If it's throw away code might be able to be a little loosey-goosey with methodologies, but anything important and I'd say your way of treating it as team project with one person is very nice and disciplined.

Write your code for the next guy to read, not you...be nice to him/her. Even the "throw away" code stays around forever.

Nick
+2  A: 

I'm in a very similar boat. I try to follow agile principles (as well as I understand them) as much as possible. I'm probably not doing things "correctly", but I've had great success on my projects by trying to follow agile principles. It takes an enormous amount of discipline, since there's no team to make sure you don't just start taking shortcuts.

John Kraft
+10  A: 

Keeping a clear list of your goals is vital. It's easy for feature creep to take over a self-managed project. The TDD "it's done when it works" approach is helpful as well. This prevents you from becoming a perfectionist.
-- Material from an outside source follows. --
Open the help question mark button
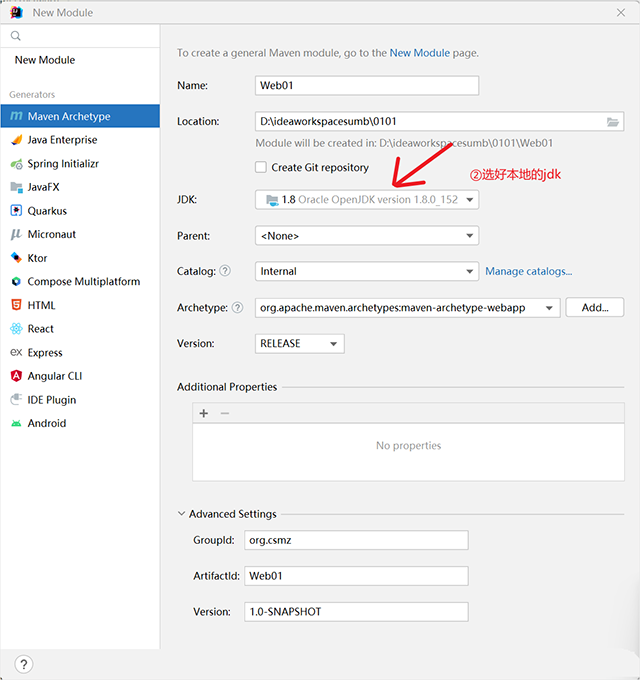 24,664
One thing that really helps me is to imagine what another engineer or a project manager would say in any given situation. Often I'm able to "shame myself" out of bad code, or get back on track if the schedule is slipping.

Jon B
+3  A: 

i wish i could say i was able to practice what i preach 100% of the time, but BDD seems to be a good approach to take in your situation:

Here's a link with more info: http://en.wikipedia.org/wiki/Behavior_driven_development

levi rosol
+2  A: 

I've rolled my own version of agile that relies on stories, heavy customer interaction, frequent releases, and test-driven development. I use a wiki to track stories, get the customer involved as much as possible in writing them, and have the customer work with me to prioritize and organize into releases. I use TDD to drive the design and implement. I set up a QA server where the customer can try out frequent releases (sometimes daily as new features are developed) so that I get feedback quickly. I rarely go more than 3 iterations without a release to QA. Customer gets to decide when the QA version has enough features to go live -- and if no more features off the list need to be developed.

tvanfosson
A: 

Some people just need to be managed, like me. Actually not quite true, I rather like to be managed so I can concentrate on my job.

leppie
+3  A: 

Here you go... http://xp.c2.com/ExtremeProgrammingForOne.html

Gishu
+1 for the reference.
Renaud Bompuis
A: 

I suggest you the following:

  1. Test-Driven development
  2. Eavy use of "TODO: note here" in your code when you see something you are not able to do immediately, and come back to them when you have time instead to stay on facebook waiting for your client to call back
  3. Write your code as your client will buy it looking at the code not at only the result, imagine your client as the chairman for a code review.